Urodził się jako Henryk Goldszmit w 1879 roku. Był synem warszawskiego prawnika. Rodzinę wspierał dzięki pisaniu. Pseudonim literacki Janusz Korczak zaczerpnął z polskiej literatury. W 1911–12 roku został dyrektorem sierocińca w Warszawie, który prowadził według własnych zasad, dbając o prawa i godność dzieci.
W latach 20. i 30. był ważną personą w społeczeństwie polskim, a sławę zdobył dzięki pisaniu i audycjom poświęconym edukacji i rozwojowi dzieci. Jego audycje znikły z anteny w wyniku rosnącego antysemityzmu w Polsce po śmierci Józefa Piłsudskiego w 1935 roku, ale jego reputacja literacka przetrwała.
W 1940 roku wraz z 350 tysiącami warszawskich Żydów został zmuszony do życia w getcie. Sierociniec przeniósł się razem z nim do getta, najpierw na ulicę Chłodną, a następnie Sienną. Wiosną 1942 roku w sierocińcu mieszkało około 200 wychowanków. W pamiętniku Korczak klarownie opisuje ciężkie warunki oraz swoje uczucia do nieustannie rosnącej grupy sierot.

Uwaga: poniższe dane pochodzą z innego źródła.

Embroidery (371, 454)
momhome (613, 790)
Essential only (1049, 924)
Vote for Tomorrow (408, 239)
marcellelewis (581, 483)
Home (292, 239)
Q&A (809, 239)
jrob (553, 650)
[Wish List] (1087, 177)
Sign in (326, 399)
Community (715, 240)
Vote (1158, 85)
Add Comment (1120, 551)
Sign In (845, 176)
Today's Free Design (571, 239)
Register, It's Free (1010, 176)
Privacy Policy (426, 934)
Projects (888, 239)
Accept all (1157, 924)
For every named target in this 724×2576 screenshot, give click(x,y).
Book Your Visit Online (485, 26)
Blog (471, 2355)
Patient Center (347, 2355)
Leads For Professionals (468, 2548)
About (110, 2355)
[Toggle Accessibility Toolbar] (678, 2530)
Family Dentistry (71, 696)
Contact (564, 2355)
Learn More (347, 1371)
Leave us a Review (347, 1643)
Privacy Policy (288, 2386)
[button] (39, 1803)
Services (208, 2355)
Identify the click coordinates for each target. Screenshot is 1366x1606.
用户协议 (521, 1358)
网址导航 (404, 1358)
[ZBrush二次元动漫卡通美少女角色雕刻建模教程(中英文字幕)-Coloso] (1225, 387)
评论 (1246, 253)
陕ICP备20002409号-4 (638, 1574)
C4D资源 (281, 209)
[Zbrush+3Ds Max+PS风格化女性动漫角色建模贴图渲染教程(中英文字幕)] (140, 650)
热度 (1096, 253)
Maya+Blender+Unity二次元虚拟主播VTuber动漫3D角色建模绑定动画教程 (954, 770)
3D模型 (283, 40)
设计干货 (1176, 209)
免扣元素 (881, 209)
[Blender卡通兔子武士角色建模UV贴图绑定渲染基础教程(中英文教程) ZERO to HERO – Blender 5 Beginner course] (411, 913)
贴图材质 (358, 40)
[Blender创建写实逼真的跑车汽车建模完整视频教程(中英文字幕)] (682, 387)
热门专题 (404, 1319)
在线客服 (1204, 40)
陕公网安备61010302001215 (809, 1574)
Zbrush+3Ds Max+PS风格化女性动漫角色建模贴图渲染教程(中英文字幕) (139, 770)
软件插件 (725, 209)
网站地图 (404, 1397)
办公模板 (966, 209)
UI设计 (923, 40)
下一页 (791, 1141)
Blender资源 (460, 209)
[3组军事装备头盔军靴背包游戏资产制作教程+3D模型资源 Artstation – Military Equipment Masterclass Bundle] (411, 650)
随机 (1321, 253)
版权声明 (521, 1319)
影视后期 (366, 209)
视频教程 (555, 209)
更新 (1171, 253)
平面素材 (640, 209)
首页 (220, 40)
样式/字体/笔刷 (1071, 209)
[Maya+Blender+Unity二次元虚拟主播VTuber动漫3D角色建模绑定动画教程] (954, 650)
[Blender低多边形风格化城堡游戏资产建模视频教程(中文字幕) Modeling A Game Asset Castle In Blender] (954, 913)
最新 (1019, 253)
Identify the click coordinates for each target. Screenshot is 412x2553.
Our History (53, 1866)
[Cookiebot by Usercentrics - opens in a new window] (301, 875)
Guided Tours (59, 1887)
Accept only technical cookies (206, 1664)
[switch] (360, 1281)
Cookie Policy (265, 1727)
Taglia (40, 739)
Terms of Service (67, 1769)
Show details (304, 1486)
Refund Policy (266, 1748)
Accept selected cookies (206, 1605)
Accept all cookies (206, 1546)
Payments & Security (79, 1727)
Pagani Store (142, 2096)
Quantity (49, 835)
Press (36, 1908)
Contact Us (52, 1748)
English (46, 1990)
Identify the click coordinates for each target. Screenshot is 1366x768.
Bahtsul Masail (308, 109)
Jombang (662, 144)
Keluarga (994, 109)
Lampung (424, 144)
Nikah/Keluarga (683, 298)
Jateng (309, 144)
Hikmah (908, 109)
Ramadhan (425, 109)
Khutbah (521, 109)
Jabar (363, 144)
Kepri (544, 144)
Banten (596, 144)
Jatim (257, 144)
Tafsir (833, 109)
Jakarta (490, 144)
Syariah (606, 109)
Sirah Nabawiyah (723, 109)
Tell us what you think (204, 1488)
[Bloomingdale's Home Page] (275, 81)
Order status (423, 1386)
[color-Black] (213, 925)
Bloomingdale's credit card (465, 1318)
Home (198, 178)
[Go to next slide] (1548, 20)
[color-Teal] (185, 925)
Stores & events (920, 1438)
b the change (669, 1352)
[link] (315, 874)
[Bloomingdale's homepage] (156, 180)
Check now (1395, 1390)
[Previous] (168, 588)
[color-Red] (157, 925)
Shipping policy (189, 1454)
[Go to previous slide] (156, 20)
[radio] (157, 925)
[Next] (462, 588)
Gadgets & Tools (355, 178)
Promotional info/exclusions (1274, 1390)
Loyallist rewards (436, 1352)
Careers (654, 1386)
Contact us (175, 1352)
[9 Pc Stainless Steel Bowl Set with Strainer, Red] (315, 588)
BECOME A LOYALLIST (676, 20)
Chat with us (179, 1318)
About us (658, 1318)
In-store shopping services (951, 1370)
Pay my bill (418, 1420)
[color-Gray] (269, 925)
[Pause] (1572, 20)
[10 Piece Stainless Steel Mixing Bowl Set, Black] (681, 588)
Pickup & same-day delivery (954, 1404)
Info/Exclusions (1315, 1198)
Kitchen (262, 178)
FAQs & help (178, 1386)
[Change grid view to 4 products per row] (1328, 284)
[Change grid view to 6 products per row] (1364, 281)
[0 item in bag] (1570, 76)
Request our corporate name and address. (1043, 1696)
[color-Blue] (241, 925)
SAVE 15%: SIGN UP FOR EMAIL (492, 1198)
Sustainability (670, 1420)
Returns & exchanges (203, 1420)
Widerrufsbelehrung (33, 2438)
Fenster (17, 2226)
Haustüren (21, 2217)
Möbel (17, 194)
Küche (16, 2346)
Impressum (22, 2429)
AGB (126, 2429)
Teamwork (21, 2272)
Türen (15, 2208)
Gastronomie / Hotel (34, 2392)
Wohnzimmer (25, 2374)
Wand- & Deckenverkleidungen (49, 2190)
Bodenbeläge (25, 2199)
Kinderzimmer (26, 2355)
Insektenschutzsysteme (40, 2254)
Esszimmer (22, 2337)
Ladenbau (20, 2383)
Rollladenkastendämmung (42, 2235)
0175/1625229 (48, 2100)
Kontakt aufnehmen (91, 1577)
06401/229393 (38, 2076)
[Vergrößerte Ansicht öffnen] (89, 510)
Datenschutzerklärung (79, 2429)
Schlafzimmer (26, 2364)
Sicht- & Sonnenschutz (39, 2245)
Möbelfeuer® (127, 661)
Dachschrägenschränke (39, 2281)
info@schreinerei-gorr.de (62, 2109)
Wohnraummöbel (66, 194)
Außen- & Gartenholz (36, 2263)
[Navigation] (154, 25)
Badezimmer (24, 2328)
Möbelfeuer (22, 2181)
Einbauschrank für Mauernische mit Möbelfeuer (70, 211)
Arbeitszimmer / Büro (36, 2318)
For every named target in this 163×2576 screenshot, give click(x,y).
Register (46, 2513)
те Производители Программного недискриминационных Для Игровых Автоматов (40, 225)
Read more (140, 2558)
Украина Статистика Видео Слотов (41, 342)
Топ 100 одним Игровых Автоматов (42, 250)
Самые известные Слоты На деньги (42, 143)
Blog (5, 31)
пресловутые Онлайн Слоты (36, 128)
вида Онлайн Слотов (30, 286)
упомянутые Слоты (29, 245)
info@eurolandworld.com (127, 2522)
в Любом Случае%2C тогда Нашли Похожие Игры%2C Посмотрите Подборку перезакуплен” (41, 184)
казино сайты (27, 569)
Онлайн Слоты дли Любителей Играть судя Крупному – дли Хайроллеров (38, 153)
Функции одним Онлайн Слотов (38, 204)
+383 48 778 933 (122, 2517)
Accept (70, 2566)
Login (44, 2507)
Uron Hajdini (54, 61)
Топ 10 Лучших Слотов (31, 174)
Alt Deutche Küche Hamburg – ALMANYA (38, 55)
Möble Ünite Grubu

W sierpniu 1942 roku, podczas wielkiej akcji likwidacyjnej warszawskiego getta, naziści skupili swoją uwagę na sierocińcach, czyszcząc je po kolei. Mimo oferty relatywnego bezpieczeństwa Korczak zdecydował się na towarzyszenie swoim podopiecznym, prowadząc ich na Umschlagplatz, skąd zostali deportowani 5 lub 6 sierpnia 1942 roku. Nie można na pewno stwierdzić, dlaczego podjął taką decyzję, ale w swoich tekstach stale podkreślał potrzebę dziecka jako nadrzędną. W maju 1942 roku w swoim Pamiętniku z getta pisał: „Miasto wyrzuca mi dzieci jak muszelki, a ja nic — tylko dobry jestem dla nich. Nie pytam się ich ani skąd, ani jak długo, ani dokąd, z pożytkiem czy szkodą dla ludzi”.